You launch the app and search only to be hit with an alert, emblazoned with an ominously large exclamation point.
The R word.
That puts a company out of business.
Yelp has decided to take a stance against racism by enabling a feature they claim would arm consumers with information about businesses associated with, quote, To help people make, quote, more informed spending decisions.
In reality, Yelp is introducing a rudimentary social credit system that subjects business owners to the vagaries of the culture wars.
No stranger to controversy, Yelp has previously been embroiled in lawsuits.
Alleging that it forced companies to pay for advertising on its platform and withheld positive reviews as leverage until they gave in.
By injecting an official notice based on no more than an accusation of racist behavior.
Let me make something clear.
If I owned a restaurant, it would be declared racist because I'm conservative.
So what this does is Yelp is among the forces that is vigorously suppressing free speech in this country.
This is why conservatives feel constrained to keep quiet, to fake who they are.
That is why the left asks after elections, where are all these people from?
Because you don't hear from all these people because they will be suppressed.
See the article in the New York Times on talk radio?
What was the charge against it?
It was like a joke.
I'll read it to you later.
They'll come after talk radio if the Democrats win.
We're sort of under their radar.
The most powerful force in America, perhaps in the media, to oppose the left.
In any event, Yelp is just joining in.
The only answer is for you to disregard Yelp.
That really is the only answer.
Can you imagine if we had the opposite?
List whether or not this business is pro-socialism or a Marxist.
Of course, we don't have that.
Anyway, that would be a good thing at Yelp.
These places need to go out of business and then honest places need to replace them.
The purpose of Yelp is not to assess the moral, social, political, religious views of the owners of businesses.

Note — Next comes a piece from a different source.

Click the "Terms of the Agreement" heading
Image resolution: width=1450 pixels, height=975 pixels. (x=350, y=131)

It is solely to enable people to honestly, if that's possible, put in their reactions to a given place of business.
That is it.
That's all it should be.
It should be as neutral as humanly possible.

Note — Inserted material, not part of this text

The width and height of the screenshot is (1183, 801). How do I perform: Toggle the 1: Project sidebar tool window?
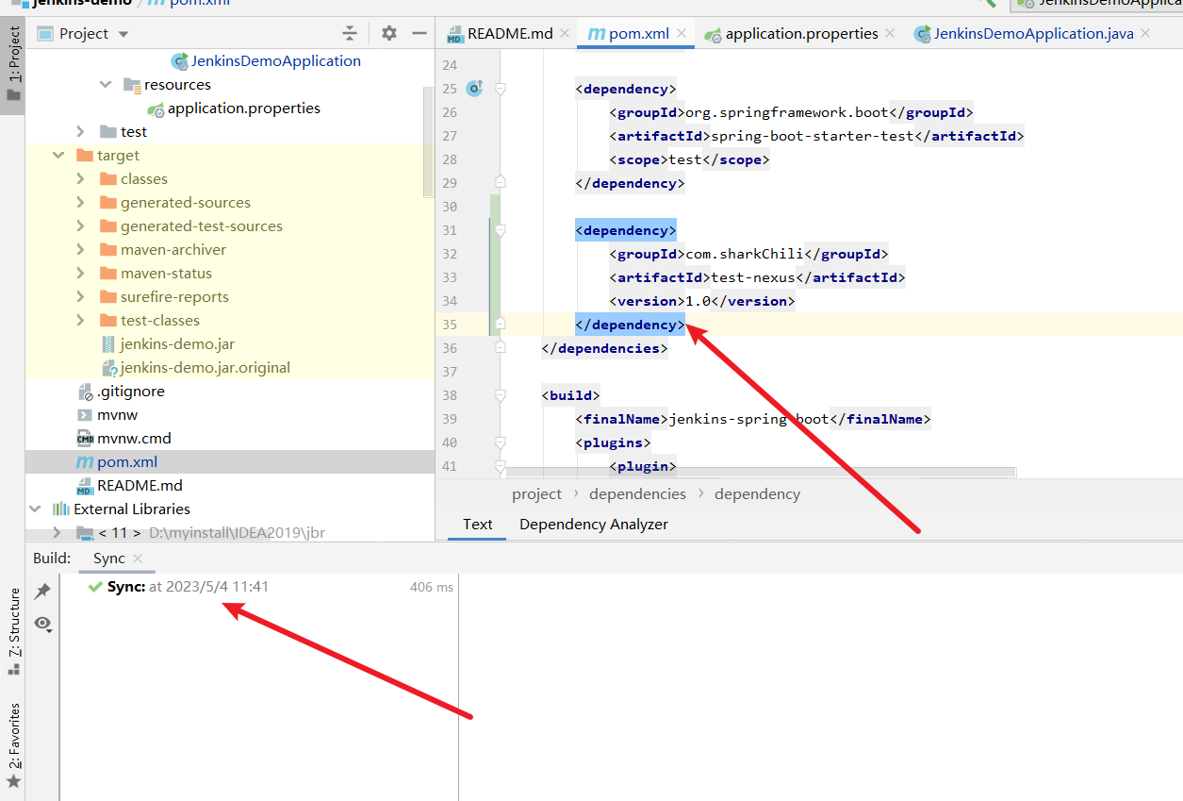pyautogui.click(x=13, y=66)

Obnoxious people who run a business, and if the business is run well, then that is the way it works.
Nice people who run a lousy business, then they get poor grades.
If the your affinity with the owners By injecting an official notice based on no more than an accusation remember it's just an accusation of racist behavior Yelp is enhancing the perverse incentives to weaponize its reviews There is simply no way to tell if a business is the victim of false accusations, right?
How do you know?
Somebody puts in there, by the way, they're anonymous, right?
Yelp reviews?
They're both?
And even if it's not, so what?
You know, person nobody knows, you know, Joe Blow writes in, this place is racist.
This is, there is simply no way to tell if a business is the victim of false accusations, especially given the frenzied paste of social media pile-ons.
For an industry that runs on razor-thin margins, every day that a restaurant's reputation is sullied is a day that edges it closer to financial ruin.
Then they give the example of Gibson's Bakery, which I covered here.
Was it at Oberlin?
Place has been in business, what is it, over, you know, 134 years.